What a solar eclipse and laser physics could teach us about malaria-carrying mosquitoes

The World
A view of the eclipse on Sept. 1, 2016.

Just after noon on Thursday, a shadow passed in front of the sun, and the skies above East Africa dimmed. It was the middle of the day, yet it looked like evening.

As the solar eclipse began, I was in a tiny Tanzanian village called Lupiro, with a group of Danish and Swedish laser scientists and local experts on the behavior of malaria mosquitoes. We were joined by a throng of excited children who lived nearby. Together, with the help of dark tinted plates of glass, we stared up at the sun.

Solar eclipses are rare, but rarer still are “annular” solar eclipses like this one. They occur when the moon passes in front of the sun, close enough to the Earth to cast a large circular shadow, but not close enough to fully block the sun's rays.

Thanks to the unusual celestial arrangement, people in central Africa and Madagascar saw the star at the center of our solar system reduced to a fiery ring. Inside the ring was the dark shadow of the moon.

From my perch in Tanzania, the sun became a thin crescent. When it passed behind clouds, both the sun and moon were clearly visible, surrounded by bright white. Europeans and Tanzanians alike were moved by the sight.

“I haven't seen this for such a long time, maybe since I was born,” said Yermoin P. Mlacha, a medical entomologist based at Tanzania's Ifakara Health Institute.

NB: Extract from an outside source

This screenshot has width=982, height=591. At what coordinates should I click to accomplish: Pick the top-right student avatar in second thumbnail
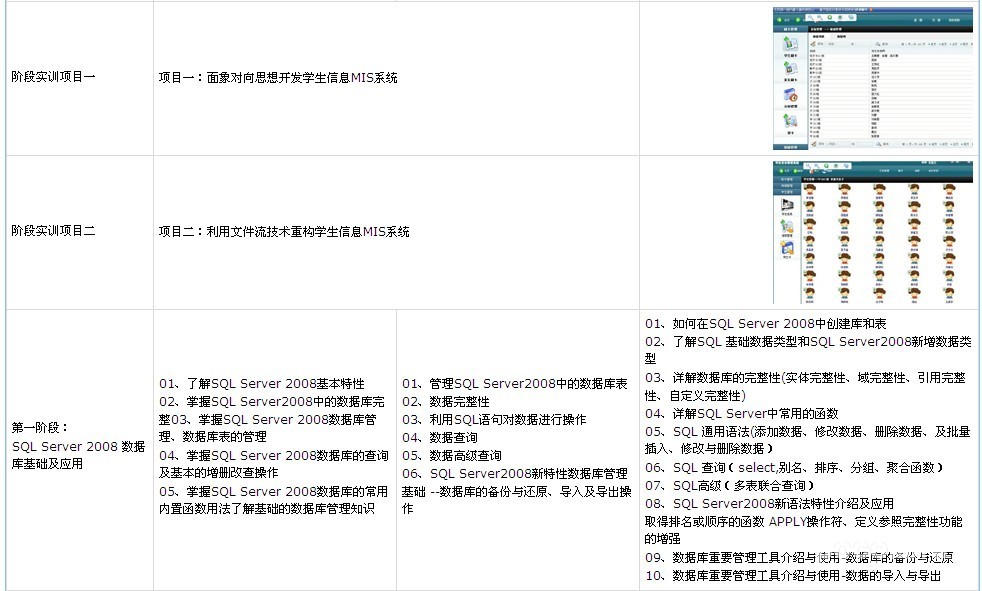950,190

Mlacha said he looked forward to the day that his sons learned about astronomy in school. “When they come home, like, 'Dad, what is this kind of solar eclipse?' I'll be saying, 'I've witnessed this. It really happened, it's not only written in the books.'”

Yeromin P. Mlacha, a medical entomologist at Tanzania's Ifakara Health Institute, watches the solar eclipse through a plate of tinted glass — the same type that welders use to work with very bright torches.
Yeromin P. Mlacha, a medical entomologist at Tanzania's Ifakara Health Institute, watches the solar eclipse through a plate of tinted glass — the same type that welders use to work with very bright torches.Daniel A. Gross/PRI

“It's a really strange phenomenon,” added Flemming Rasmussen, a Danish engineer who works for Fauna Photonics, in collaboration with researchers from Sweden's Lund University. “You understand clearly why people in older times thought that something was completely wrong — gods punishing them, or whatever.”

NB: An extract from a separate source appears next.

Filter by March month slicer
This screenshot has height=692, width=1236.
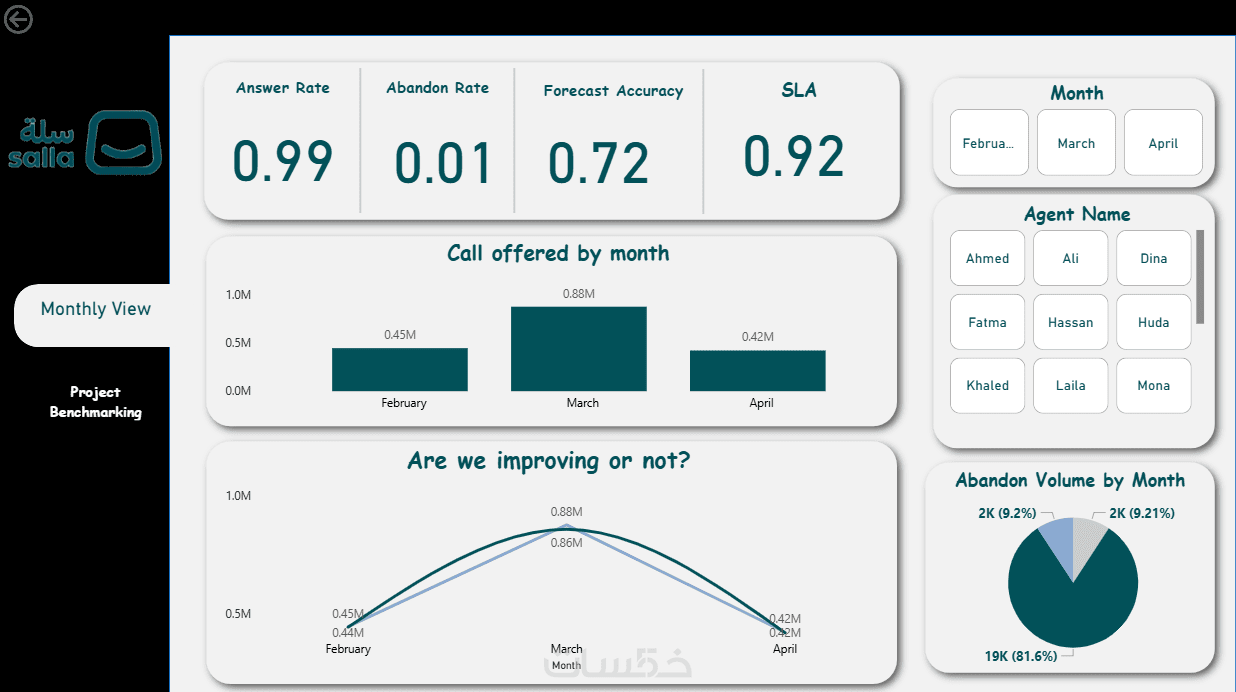(x=1076, y=143)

Rasmussen, Mlacha and their colleagues converged on Lupiro to conduct an unusual experiment. Their aim was to determine if the solar eclipse had any effect on the behavior of mosquitoes that carry malaria. Unfortunately for those who live in Lupiro, the village is a perfect place to study malaria. The main local crop is rice, which requires pools of water that also serve as breeding sites for mosquitoes. That's one reason malaria affects around 40 percent of locals.

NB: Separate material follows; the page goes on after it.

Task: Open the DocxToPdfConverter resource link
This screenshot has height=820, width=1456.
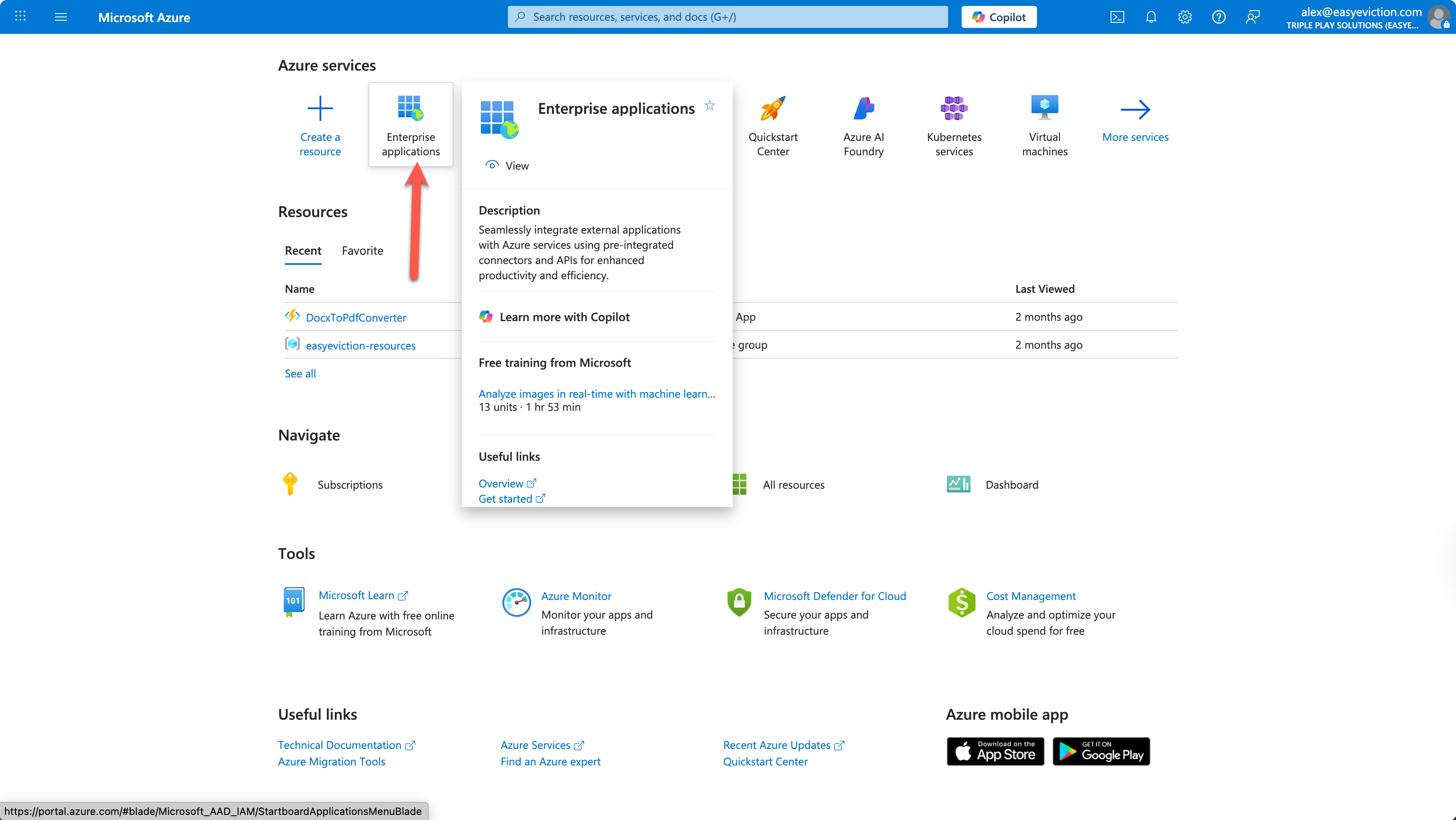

The scientists gathered in the village to combine the deep knowledge of Tanzanian entomologists with the technical know-how of Danish and Swedish laser physicists. By shooting a laser across the landscape, the physicists are able to capture data about flying insects that cross the beam. In the coming weeks, they'll analyze many terabytes of information, in hopes of separating out different insect species. 

As the crescent of the sun grew in the minutes after the peak of the eclipse, the skies slowly brightened. The eclipse itself felt dramatic — but because our eyes adjusted to the lower levels of light, we barely noticed the gradual return to normalcy.

At one point, the sun passed behind a cloud, and I asked Mikkel Brydegaard Sorensen what he thought of the sight. He started by describing the way the moon and sun seemed stacked, like two dishes.

Then the sun came out again, and Brydegaard cut the interview short by running off to take pictures. We can talk anytime, he seemed to say, but you only get one chance to see a solar eclipse like this.